ANADEGAS denuncia engaño
en el comercio del gas propano

ANADEGAS denuncia engaño <BR>en el comercio del gas propano

POR ALEIDA PLASENCIA
La Asociación Nacional de Detallistas de Gasolina (ANADEGAS) denunció que los importadores de gas licuado de petróleo están cobrando un precio por este combustible que no se corresponde con las especificaciones del producto que sirven, en perjuicio del consumidor y del Estado.

El presidente de la entidad, Juan Ignacio Espaillat, dijo que situación similar ocurre con la gasolina y el gasoil.

En el Encuentro Económico de Hoy, donde estuvo acompañado de Fernando Cabral y Robert Valdez, directivos de ANADEGAS, explicó que desde hace mucho tiempo, el negocio del denominado gas licuado de petróleo (GLP) se maneja de manera preferencial para los importadores.

Los importadores de gas propano compran en el mercado internacional el producto más económico que existe y regularmente compran el de tipo comercial. Explicó que el gas propano comercial (el que regularmente compran) es gas natural enriquecido, el cual tiene características diferentes al primero y es más barato en el mercado internacional.
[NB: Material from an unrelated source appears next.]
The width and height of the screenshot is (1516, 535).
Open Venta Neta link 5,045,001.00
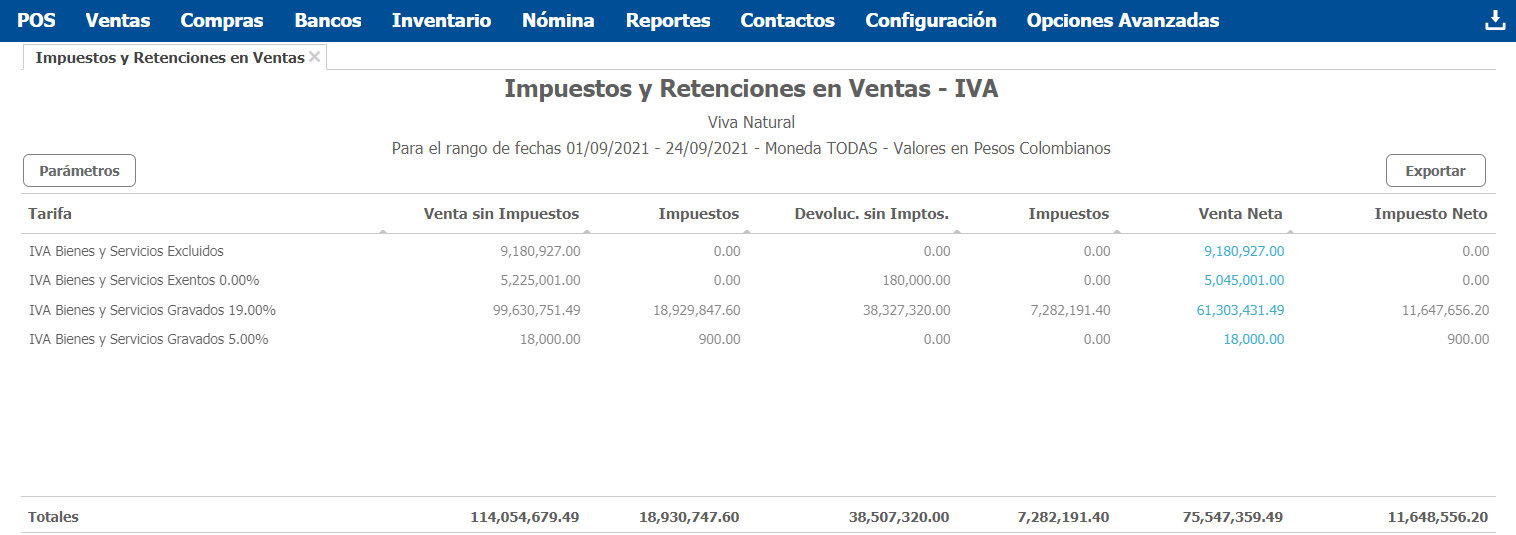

Sin embargo, aquí lo venden como si fuera el gas más caro, explicaron. Según explicó, el gas propano natural enriquecido le ofrece menor rendimiento a las amas de casa.

La pérdida de las amas de casas al respecto se produce -dijo- porque el tipo de gas que le están vendiendo le rinde menos que si fuera el gas propano que deben comercializar. En ese sentido resaltó que el gas que le está llegando a las amas de casa del país tiene menos capacidad calorífica, que el que gas propano que deben entregarle.

También resaltó que las normas del país relativas al control de calidad, mandan vender el GLP pesado, en vez de por galón, pero esta regla no se cumple.

«Las normas nacionales dicen que el gas propano debe venderse por libra, y la Refinería Dominicana de Petróleo despacha por toneladas métricas, o sea, lo vende pesado». Pero ocurre que la secretaría de Industria y Comercio en el presente período gubernamental, permitió que las plantas de gas propano vendan el producto por galón, señaló.

De esta manera el usuario recibe menos cantidad del producto que si se le entregara pesado, sostuvo.

La población pierde porque le entregan menos libras de gas que las que realmente paga, y el producto que recibe es de menos calidad que el que se supone compra y en adición a esto se engaña al Estado, que paga un subsidio por un tipo de carburante que no es realmente se entrega, sino uno que se compra más barato en el mercado internacional, dijo.

Con relación al gasoil, dijo que las normas nacionales relativas a la calidad de los carburantes, establecen que este combustible se comercialice con poco azufre, lo que tampoco se cumple. Explicó que mientras más azufre tiene el gasoil más barato se compra en los mercados internacionales. Si embargo los importadores del país compran del más barato y lo venden como si fuera el más caro, expresó.

Según él, un fenómeno similar pasa con la gasolina.